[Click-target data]
⟨
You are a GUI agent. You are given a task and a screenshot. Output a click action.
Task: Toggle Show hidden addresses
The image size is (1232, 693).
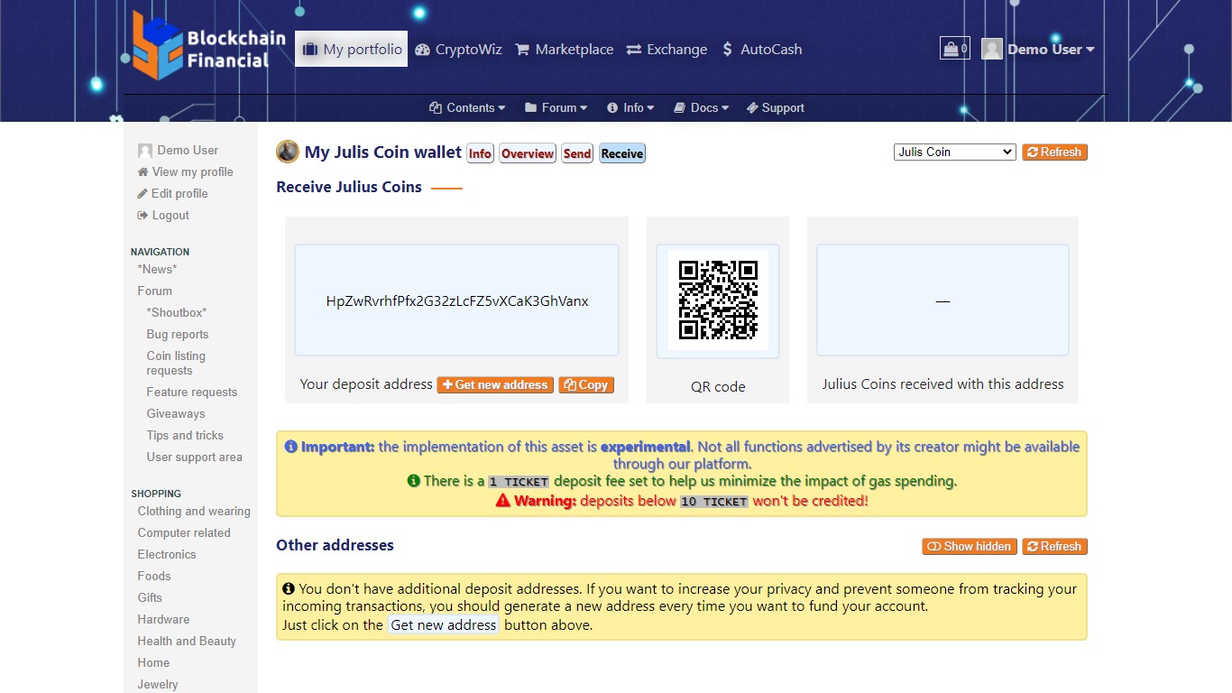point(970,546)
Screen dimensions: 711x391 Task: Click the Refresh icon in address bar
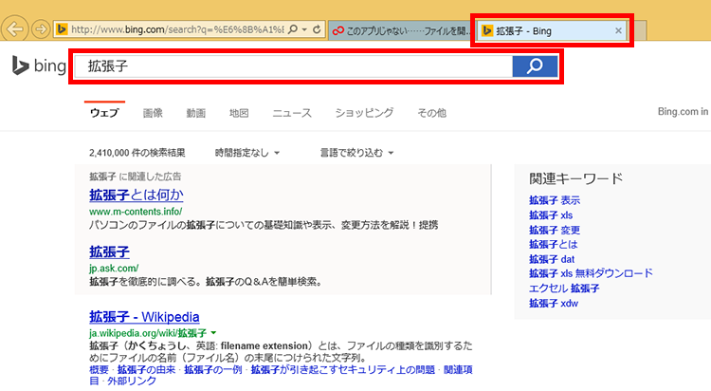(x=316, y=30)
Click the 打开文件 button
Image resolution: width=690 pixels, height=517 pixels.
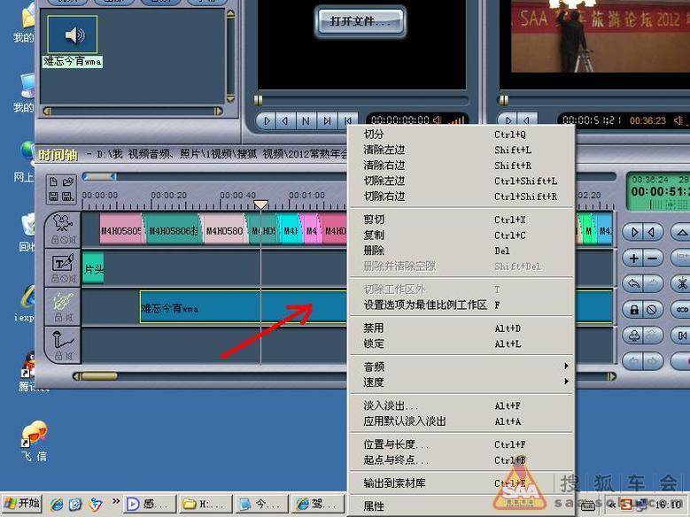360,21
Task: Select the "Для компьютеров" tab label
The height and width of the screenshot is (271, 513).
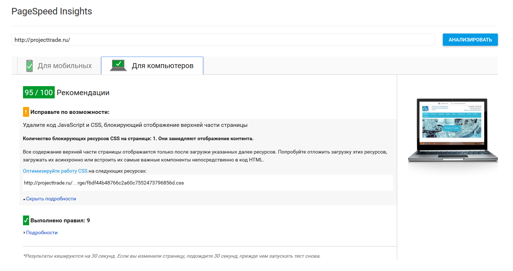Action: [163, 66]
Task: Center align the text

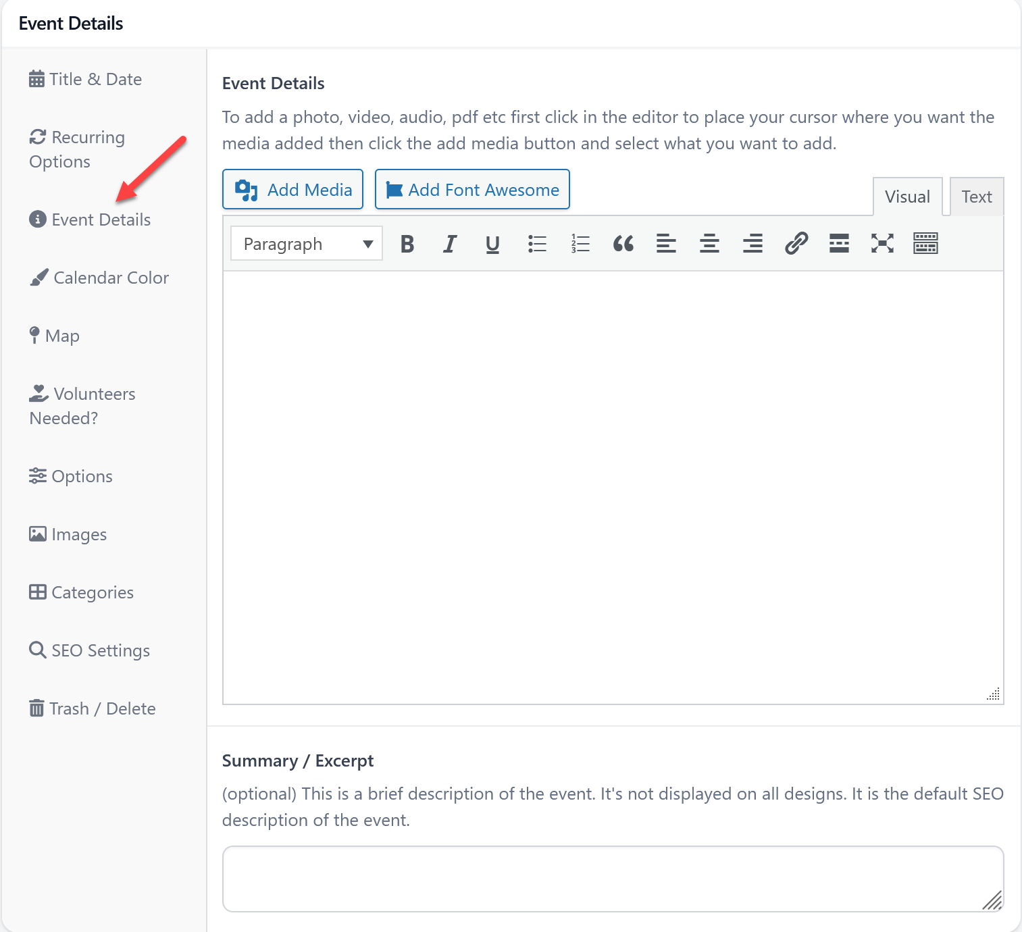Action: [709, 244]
⟩
WHAT YOU WILL DO = Convert the stretch of the material from the line containing "Click the 打开文件 button" through the end into a JSON list of strings, one string per line, omitting blank lines. Leave the pictures out of the answer.

RESULT OF THE EXERCISE =
[
  "Click the 打开文件 button",
  "Image resolution: width=690 pixels, height=517 pixels.",
  "360,21",
  "Task: Select the \"Для компьютеров\" tab label",
  "The height and width of the screenshot is (271, 513).",
  "Action: [163, 66]",
  "Task: Center align the text",
  "Action: [709, 244]"
]